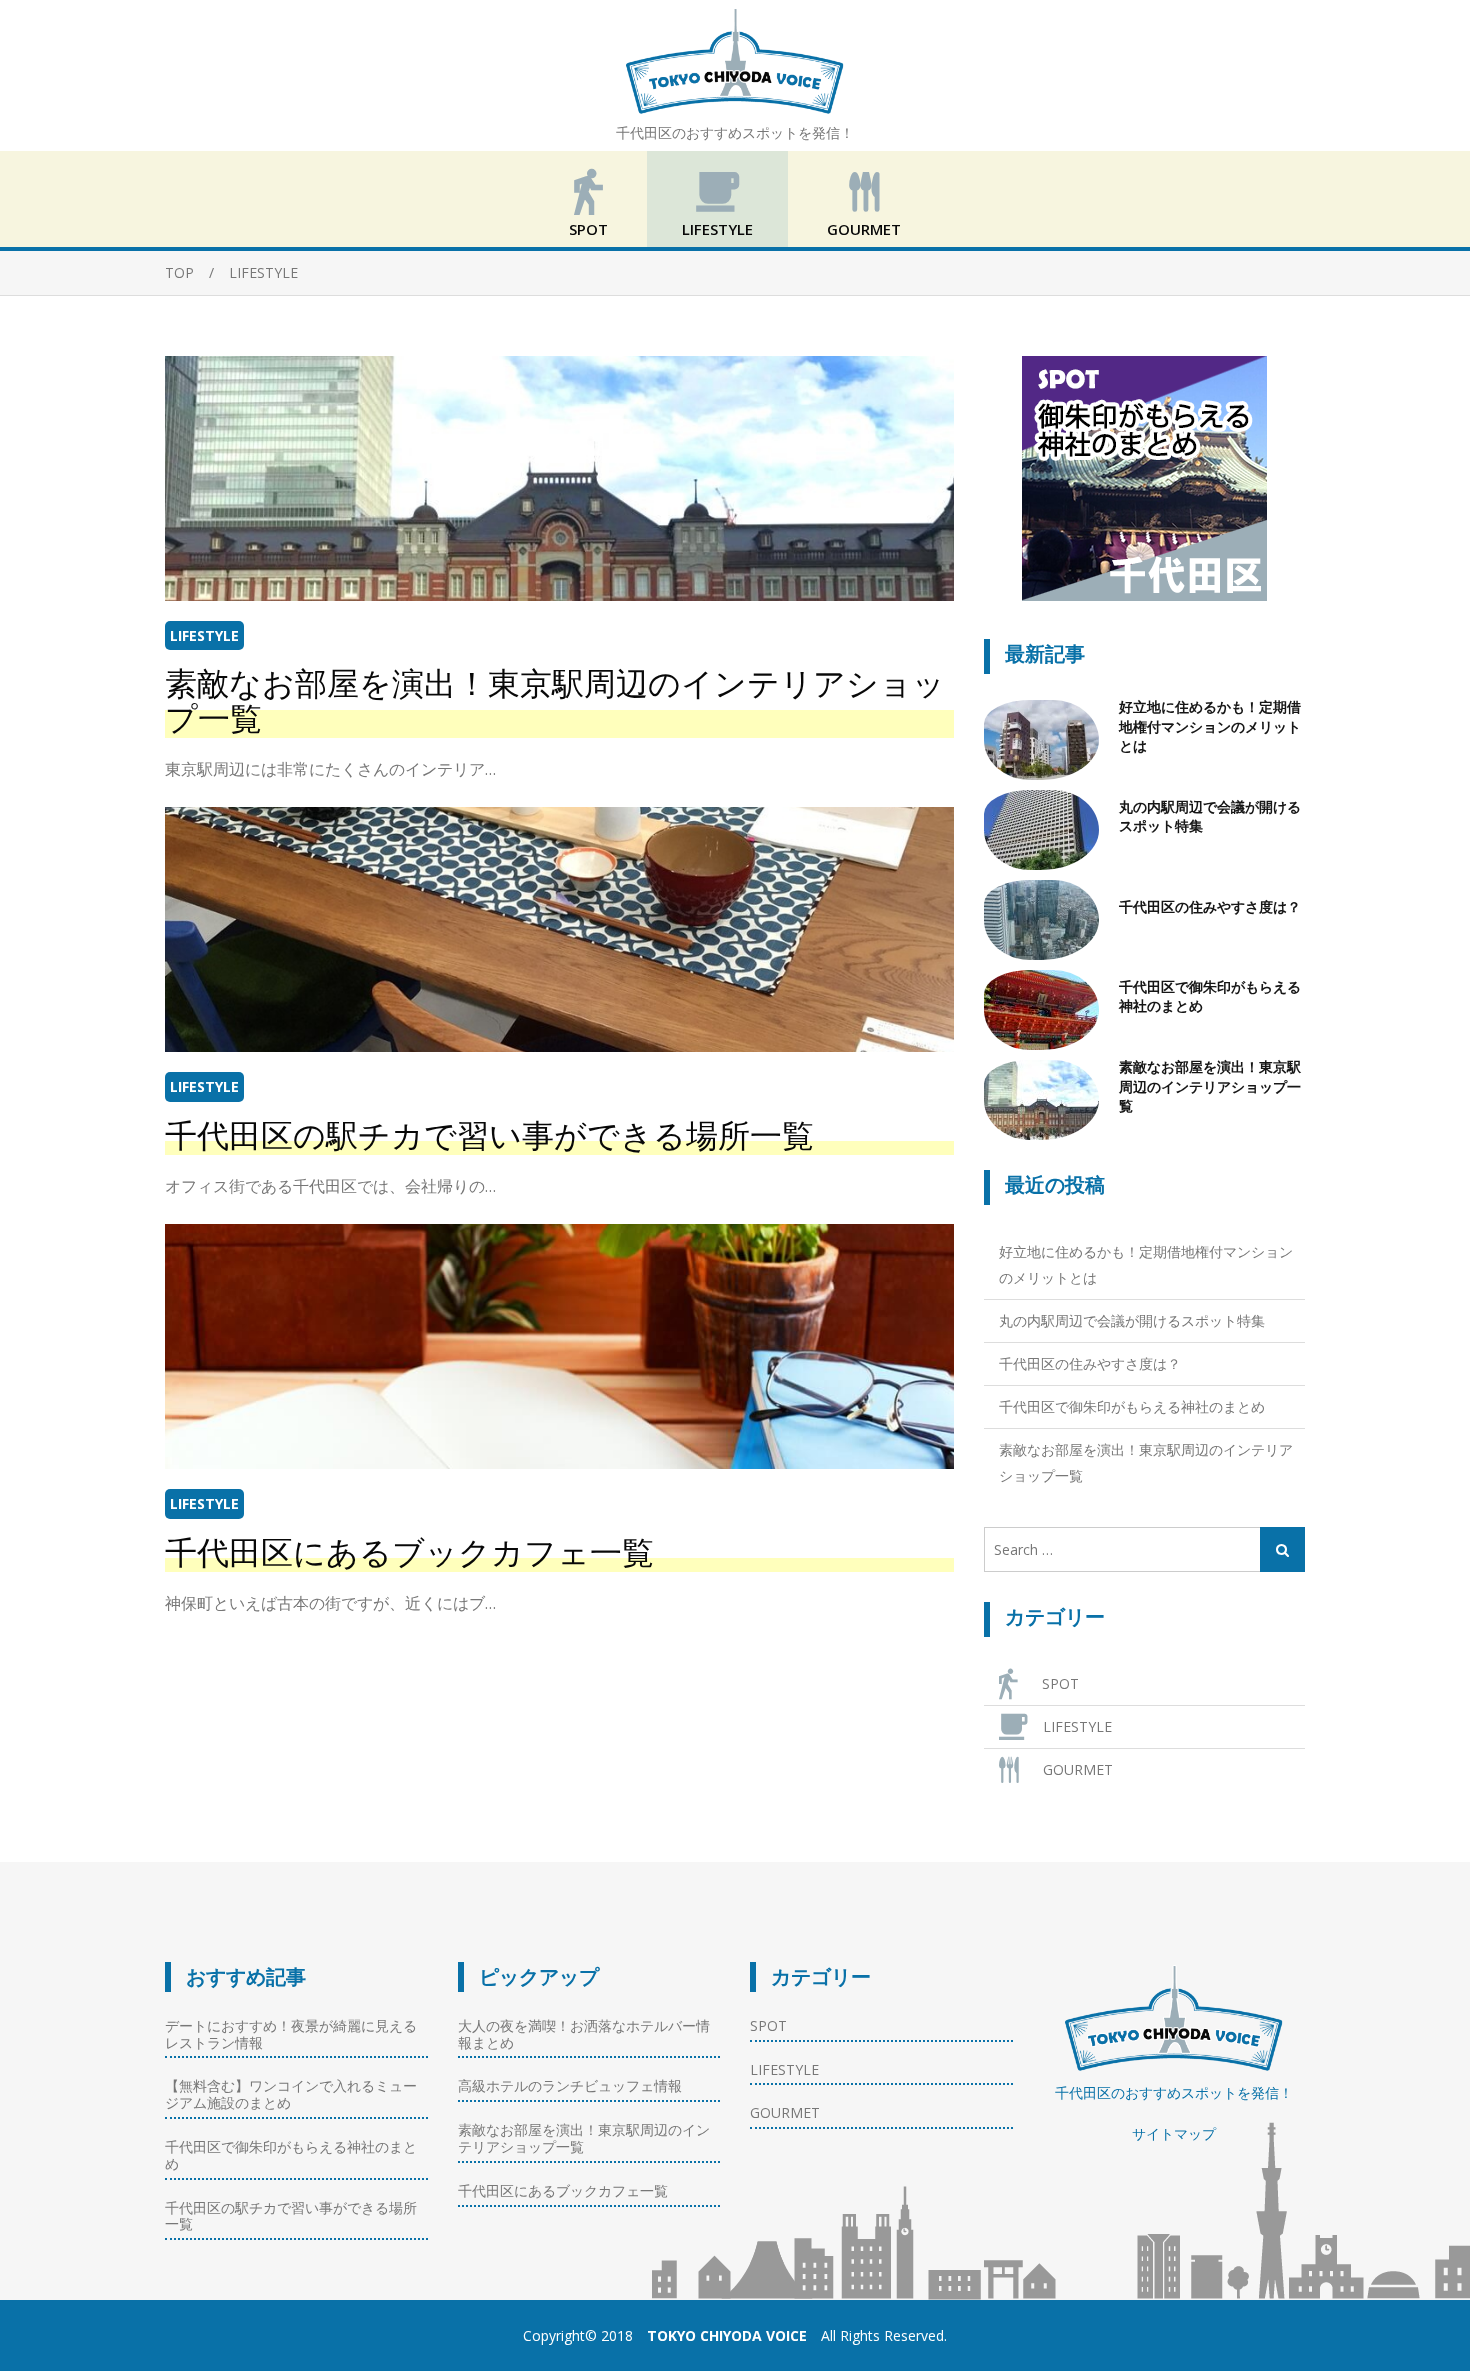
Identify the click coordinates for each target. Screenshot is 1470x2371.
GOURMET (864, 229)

==

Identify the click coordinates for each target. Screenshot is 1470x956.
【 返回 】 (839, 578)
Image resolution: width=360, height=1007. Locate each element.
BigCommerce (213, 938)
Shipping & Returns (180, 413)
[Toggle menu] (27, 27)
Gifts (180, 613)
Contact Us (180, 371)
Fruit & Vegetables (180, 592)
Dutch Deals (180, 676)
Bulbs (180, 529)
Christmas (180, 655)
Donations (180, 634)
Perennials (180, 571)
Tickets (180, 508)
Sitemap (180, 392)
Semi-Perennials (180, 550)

[Work order]: Find the lines of the listing above that hold "coordinates". Please copy them.

[Reply]:
Identify the click coordinates for each target. Screenshot is 1470x2371.
Identify the click coordinates for each target. Screenshot is 1470x956.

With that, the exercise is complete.